Task description
In the account of the ayurvedic resort below, what did the doctor say about the writer's energy and immune system?

Excerpted text
Finally warmed through after arriving here 2 days ago unable to remember my own name.  I have a nice little room with a private terrace and a view of the sea. This is not my first trip to an ayurvedic resort, so I was quite prepared to see people shuffling around in dressing gowns.  However, this is the first ninja ayurvedic resort I have visited.  As well as the dressing gowns which look a bit like long grey martial arts kimonos, they are wearing white bands round their heads with either white cloth, or a banana leaf covering the crown.  They also have warrior type markings on their forehead and neck.


The doctor shook her head from side to side and told me that my energy is quite well balanced and my immune system is strong.  She then set about drawing up a  programme to shift my 5% excess of one kind of energy back to where it belongs.  Fine with me as long as that programme includes shirodhara.  More about shirodhara later.  Beena and Bindhu would be in charge from now on.


In the afternoon someone knocked at my door with “medicines, Madam”  and handed me a bag of herbal drugs to be taken before and after food.  The package includes a bottle of bitter brown sludge of which 3 tablespoons 3 times daily. I have taken this stuff before.  Not this time.  It is vile.  I will not take it. I only have to decide whether to leave it unconsumed as a symbol of defiance, or tip a little down the sink each day to feign compliance.

Source records
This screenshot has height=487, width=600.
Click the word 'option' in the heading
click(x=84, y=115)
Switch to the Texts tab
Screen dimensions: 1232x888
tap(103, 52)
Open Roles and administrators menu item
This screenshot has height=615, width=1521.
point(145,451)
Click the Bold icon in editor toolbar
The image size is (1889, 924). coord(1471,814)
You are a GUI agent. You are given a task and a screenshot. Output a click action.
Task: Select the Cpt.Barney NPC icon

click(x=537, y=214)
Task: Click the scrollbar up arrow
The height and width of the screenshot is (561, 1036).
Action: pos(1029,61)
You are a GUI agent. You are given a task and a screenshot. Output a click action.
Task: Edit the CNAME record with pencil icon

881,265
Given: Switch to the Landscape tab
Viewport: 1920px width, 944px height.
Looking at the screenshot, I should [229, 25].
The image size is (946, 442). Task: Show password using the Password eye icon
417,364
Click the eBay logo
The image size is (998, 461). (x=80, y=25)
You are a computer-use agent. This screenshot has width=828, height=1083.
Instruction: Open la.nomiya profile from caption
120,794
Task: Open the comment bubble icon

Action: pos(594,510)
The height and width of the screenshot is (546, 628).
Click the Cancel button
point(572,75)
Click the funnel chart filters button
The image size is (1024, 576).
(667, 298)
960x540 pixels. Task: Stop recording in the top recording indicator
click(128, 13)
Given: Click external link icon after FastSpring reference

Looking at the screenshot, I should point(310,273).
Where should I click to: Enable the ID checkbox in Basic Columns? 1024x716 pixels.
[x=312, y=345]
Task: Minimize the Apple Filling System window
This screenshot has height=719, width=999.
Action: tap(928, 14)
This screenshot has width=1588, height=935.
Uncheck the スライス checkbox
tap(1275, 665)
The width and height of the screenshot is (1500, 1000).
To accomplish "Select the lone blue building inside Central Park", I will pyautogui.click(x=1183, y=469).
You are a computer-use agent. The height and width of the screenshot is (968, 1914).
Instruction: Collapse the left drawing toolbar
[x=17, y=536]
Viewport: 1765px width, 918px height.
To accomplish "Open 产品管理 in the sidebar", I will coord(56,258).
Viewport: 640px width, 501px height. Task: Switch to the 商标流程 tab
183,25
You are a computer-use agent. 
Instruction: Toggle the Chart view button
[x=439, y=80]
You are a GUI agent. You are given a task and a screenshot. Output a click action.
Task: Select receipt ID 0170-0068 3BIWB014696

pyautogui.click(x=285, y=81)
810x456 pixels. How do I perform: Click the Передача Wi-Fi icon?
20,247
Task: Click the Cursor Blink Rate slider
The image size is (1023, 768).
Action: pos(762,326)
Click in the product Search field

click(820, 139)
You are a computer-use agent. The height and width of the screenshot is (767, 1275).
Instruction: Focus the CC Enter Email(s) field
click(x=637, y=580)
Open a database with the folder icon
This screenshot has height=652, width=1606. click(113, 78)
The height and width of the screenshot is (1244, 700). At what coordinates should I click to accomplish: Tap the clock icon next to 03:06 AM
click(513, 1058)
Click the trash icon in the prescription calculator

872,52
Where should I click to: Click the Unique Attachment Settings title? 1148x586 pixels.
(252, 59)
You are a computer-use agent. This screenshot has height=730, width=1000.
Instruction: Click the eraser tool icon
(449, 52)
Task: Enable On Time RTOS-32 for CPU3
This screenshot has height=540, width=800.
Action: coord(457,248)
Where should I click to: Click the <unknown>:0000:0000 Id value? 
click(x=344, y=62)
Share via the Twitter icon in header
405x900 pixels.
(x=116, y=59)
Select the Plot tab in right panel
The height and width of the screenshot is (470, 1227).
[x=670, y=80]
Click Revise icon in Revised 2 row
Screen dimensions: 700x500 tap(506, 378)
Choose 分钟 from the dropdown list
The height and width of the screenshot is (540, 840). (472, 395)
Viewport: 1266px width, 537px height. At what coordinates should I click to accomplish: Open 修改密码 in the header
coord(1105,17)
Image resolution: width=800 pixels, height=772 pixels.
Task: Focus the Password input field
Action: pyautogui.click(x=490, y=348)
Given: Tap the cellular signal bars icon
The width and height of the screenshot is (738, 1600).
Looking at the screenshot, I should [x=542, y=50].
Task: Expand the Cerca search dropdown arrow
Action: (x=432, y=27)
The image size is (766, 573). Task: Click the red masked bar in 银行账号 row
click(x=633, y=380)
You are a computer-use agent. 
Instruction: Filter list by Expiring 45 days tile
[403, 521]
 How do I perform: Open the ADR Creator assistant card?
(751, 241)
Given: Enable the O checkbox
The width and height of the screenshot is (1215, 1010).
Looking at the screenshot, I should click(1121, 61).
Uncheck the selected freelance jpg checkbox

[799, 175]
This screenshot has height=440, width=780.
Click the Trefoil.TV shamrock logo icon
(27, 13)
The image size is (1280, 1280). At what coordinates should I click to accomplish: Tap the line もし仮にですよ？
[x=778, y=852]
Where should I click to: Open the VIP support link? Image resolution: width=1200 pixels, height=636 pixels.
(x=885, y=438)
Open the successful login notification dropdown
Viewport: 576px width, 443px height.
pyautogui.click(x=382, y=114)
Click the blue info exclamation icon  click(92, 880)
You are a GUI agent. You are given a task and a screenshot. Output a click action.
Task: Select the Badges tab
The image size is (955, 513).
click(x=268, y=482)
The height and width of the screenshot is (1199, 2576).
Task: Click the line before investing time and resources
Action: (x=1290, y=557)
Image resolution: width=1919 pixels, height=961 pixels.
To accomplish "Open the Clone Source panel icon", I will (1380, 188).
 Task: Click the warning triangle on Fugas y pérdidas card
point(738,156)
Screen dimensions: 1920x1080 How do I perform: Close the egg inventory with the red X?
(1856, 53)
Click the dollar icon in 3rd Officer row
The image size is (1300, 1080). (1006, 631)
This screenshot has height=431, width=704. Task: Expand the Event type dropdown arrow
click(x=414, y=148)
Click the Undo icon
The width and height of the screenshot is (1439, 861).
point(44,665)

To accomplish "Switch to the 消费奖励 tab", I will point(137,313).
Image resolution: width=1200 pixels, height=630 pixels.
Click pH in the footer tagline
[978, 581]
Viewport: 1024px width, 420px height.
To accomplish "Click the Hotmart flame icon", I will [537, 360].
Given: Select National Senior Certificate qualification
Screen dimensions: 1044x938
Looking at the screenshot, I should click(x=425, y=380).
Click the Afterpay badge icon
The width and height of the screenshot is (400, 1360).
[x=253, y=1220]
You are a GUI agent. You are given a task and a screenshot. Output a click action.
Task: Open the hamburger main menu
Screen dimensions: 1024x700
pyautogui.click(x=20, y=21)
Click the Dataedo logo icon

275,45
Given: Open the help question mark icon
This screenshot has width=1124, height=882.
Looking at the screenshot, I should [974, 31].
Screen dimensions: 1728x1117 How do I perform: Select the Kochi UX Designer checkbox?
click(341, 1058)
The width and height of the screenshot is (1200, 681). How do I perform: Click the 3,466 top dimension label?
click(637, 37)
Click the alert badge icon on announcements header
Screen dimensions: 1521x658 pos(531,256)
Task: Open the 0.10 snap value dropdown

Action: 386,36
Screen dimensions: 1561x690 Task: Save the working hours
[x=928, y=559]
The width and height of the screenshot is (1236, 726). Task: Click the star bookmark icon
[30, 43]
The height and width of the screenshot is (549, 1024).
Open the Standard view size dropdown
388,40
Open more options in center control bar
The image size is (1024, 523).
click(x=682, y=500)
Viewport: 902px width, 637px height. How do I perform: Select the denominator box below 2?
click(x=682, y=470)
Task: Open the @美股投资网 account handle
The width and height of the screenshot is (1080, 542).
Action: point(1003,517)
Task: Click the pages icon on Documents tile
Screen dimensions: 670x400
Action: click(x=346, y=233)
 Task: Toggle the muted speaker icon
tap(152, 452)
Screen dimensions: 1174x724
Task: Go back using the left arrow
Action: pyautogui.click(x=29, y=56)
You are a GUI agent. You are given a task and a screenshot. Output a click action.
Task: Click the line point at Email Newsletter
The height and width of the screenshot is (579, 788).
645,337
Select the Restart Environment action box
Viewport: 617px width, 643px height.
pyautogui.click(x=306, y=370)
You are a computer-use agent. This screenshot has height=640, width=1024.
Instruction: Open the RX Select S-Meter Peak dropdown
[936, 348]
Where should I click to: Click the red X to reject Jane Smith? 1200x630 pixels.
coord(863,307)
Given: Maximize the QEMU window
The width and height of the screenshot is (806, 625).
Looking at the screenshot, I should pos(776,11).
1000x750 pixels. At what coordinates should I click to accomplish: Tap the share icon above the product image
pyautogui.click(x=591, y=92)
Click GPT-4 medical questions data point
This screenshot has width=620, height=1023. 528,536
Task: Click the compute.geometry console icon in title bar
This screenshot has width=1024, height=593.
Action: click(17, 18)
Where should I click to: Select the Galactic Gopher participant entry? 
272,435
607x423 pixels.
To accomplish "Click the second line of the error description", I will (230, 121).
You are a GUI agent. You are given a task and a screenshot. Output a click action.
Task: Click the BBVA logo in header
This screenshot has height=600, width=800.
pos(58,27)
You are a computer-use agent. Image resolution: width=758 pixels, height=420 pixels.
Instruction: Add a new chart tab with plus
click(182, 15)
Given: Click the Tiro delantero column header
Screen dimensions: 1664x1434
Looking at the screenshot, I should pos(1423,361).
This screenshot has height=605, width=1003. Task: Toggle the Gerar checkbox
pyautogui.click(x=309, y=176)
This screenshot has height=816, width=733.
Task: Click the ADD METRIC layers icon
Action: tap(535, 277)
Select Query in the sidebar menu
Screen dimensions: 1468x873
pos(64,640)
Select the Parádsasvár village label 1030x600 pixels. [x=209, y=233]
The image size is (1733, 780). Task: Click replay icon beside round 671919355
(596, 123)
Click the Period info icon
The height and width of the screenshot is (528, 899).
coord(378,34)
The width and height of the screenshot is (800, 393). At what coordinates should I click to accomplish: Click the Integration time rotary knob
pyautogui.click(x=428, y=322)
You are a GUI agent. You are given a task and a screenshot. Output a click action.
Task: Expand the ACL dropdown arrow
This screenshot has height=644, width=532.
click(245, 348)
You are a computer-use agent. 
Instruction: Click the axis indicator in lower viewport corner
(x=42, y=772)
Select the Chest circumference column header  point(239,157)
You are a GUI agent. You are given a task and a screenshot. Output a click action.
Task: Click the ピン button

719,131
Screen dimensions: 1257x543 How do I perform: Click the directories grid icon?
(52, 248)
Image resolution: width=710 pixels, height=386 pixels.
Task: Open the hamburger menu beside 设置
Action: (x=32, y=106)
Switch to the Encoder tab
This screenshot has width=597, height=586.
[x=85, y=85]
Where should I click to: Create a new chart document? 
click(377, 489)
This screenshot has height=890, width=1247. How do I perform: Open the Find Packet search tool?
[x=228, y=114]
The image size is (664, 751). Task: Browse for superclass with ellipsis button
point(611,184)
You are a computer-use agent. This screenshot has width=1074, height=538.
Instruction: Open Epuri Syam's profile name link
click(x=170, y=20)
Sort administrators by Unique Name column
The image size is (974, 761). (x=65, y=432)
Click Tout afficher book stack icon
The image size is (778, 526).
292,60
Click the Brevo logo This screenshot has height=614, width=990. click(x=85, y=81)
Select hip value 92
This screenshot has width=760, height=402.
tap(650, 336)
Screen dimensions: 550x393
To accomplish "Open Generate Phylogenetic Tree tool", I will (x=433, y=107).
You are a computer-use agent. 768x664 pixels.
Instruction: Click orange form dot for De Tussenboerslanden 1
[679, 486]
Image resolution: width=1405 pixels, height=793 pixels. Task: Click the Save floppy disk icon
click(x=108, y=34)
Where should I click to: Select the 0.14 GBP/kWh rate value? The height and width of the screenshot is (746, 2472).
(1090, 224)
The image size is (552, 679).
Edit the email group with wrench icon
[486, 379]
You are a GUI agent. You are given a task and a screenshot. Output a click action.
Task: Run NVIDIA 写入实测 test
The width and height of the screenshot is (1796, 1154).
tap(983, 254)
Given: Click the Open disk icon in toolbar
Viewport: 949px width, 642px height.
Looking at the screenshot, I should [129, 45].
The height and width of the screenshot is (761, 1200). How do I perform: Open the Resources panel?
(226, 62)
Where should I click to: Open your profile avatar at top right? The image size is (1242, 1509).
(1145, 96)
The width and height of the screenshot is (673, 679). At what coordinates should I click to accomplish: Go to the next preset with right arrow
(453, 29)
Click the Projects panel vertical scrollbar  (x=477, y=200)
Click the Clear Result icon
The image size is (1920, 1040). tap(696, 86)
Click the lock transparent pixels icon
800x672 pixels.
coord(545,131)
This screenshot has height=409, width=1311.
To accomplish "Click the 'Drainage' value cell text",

Response
The energy is quite well balanced, and the immune system is strong.